What this task involves
Would you retype exactly the lines from the one containing "Kontakt (220, 1315)" through the last line of the records below, and nothing else?

(Data excerpts)
/---

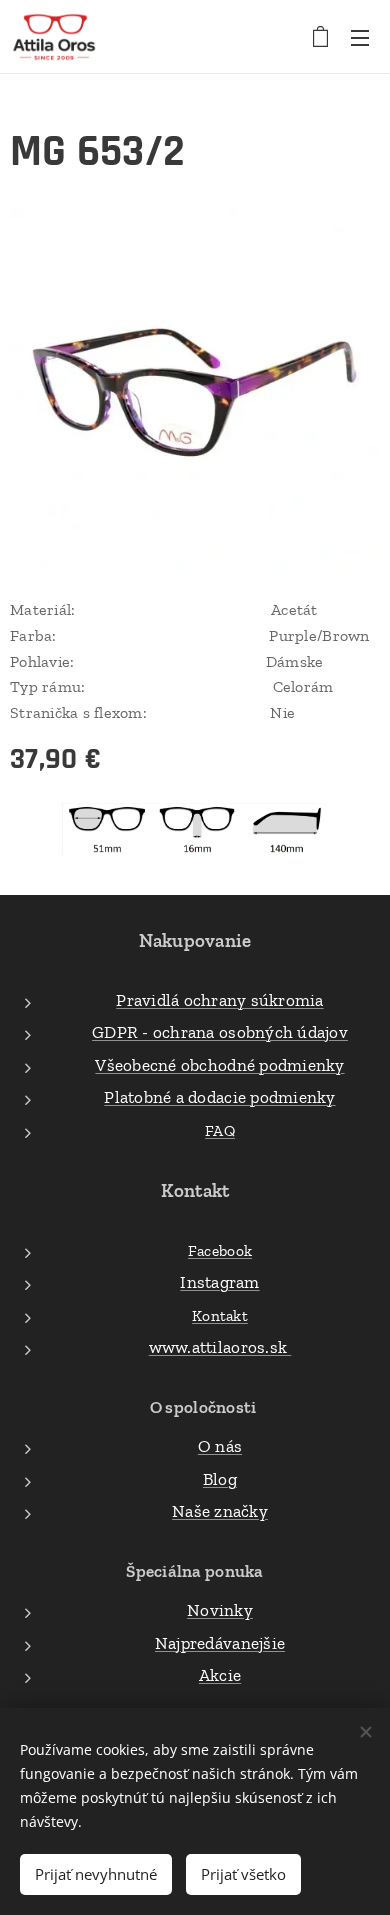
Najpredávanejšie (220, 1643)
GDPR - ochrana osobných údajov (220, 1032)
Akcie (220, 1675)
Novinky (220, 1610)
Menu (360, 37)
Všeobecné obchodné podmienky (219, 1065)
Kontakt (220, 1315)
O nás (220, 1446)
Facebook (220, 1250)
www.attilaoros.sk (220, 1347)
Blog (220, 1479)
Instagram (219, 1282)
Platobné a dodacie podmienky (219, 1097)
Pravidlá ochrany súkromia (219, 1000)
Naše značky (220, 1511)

\---

Answer box
Kontakt (220, 1315)
O nás (220, 1446)
Facebook (220, 1250)
www.attilaoros.sk (220, 1347)
Blog (220, 1479)
Instagram (219, 1282)
Platobné a dodacie podmienky (219, 1097)
Pravidlá ochrany súkromia (219, 1000)
Naše značky (220, 1511)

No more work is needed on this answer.